Inside the Mary Jo Robbins Clinic, students and faculty will advance research to address speech, language and related needs of autistic individuals and their families. The clinic is housed within Baylor’s Speech-Language and Hearing Clinic in the Robbins College of Health and Human Sciences, and features classrooms and sensory labs that both serve children and provide an educational venue for Baylor students to learn and grow as practitioners.
The Mary Jo Robbins Clinic is just the latest in Baylor’s diverse array of resources and faculty whose research serves the needs of those with autism. In the Baylor Center for Developmental Disabilities (BCDD), a resource in the School of Education, you’ll find local families and children joining forces with Baylor students and faculty to help those with autism flourish. The BCDD includes clinics, sensory labs and high-tech resources to measure student progress, and classrooms where the behavioral and skill needs of children are addressed collaboratively. And as they serve, research taking place there can help those children — and countless others who will never set foot on campus.
Across campus, multiple Baylor faculty members conduct their own research (some in partnership with these clinics) to address autism from a variety of angles. Here’s a sampling:
* Dr. Jessica Akers in the School of Education directs the Center for Assessment, Research and Education (CARE) within the BCDD and conducts research that recently earned a nearly $900,000 grant to support siblings of those with autism. As siblings often take on caretaking roles long after their parents are gone, Akers’ research provides siblings with education and training to promote positive interactions and better support their brother or sister.
* Dr. Tonya Davis (BS ’02, MS ’04) in the School of Education has focused recent research on training for classroom teachers of students with autism, equipping them with models to meet the emotional, behavioral and educational needs of students. An expert in applied behavior analysis, Davis has earned numerous grants to study interventions for challenging behaviors of children with autism and to equip teachers, parents, and other caregivers.
* Dr. Brian Garner in the School of Engineering and Computer Science created a device which benefits autistic individuals (including children). The MiraColt is a mechanical device that accurately reproduces the motion of a horse. While many with developmental disabilities benefit from equine therapy, families are often unable to access the treatment due to financial concerns or lack of access to horses. The MiraColt provides that access in classroom or clinic settings.
* Dr. Joaquin Lugo (BS ’99) in the Department of Psychology and Neuroscience runs a highly funded lab in the BSB examining the ties between epilepsy and autism. Researchers recognize a strong connection between the two, and Lugo focuses on early development of the disorder as he plays a long-game aimed at discovering future treatments.

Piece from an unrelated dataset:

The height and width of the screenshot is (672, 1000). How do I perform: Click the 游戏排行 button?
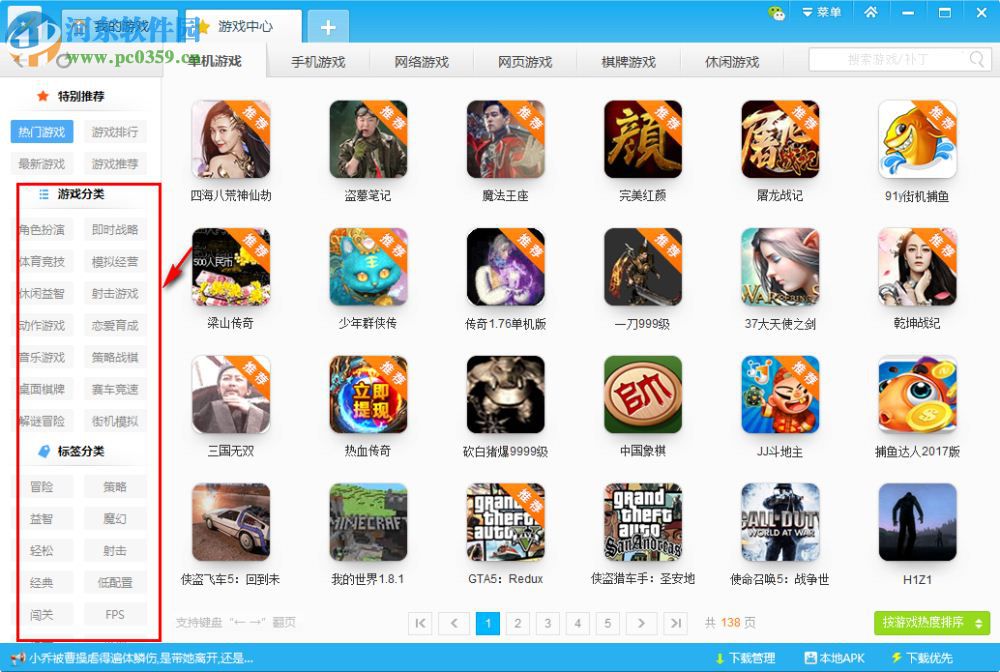(x=116, y=131)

* Dr. Sarah Mire (BA ’01) in the School of Education developed and directs the *sparc (School Psychology Autism Research Collaboration) team, which works to improve child outcomes by positively impacting the functioning of those in the systems immediately surrounding an autistic child — families, direct service providers, and school personnel.
* Dr. Kelsey Ragan (EdS ’13) in the School of Education leads the Baylor Autism Resource Clinic within the BCDD, which provides services such as assessments, counseling, and resources for parents and professionals working with autistic children.
* Dr. Kristen Padilla (EdS ’10, PhD ’20) in the School of Education serves as director of the BCDD, working with local agencies to provide trainings in working with autistic children. She also teaches graduate courses in teaching children with autism and developmental disabilities.
Sic ’em, Baylor autism researchers and clinicians!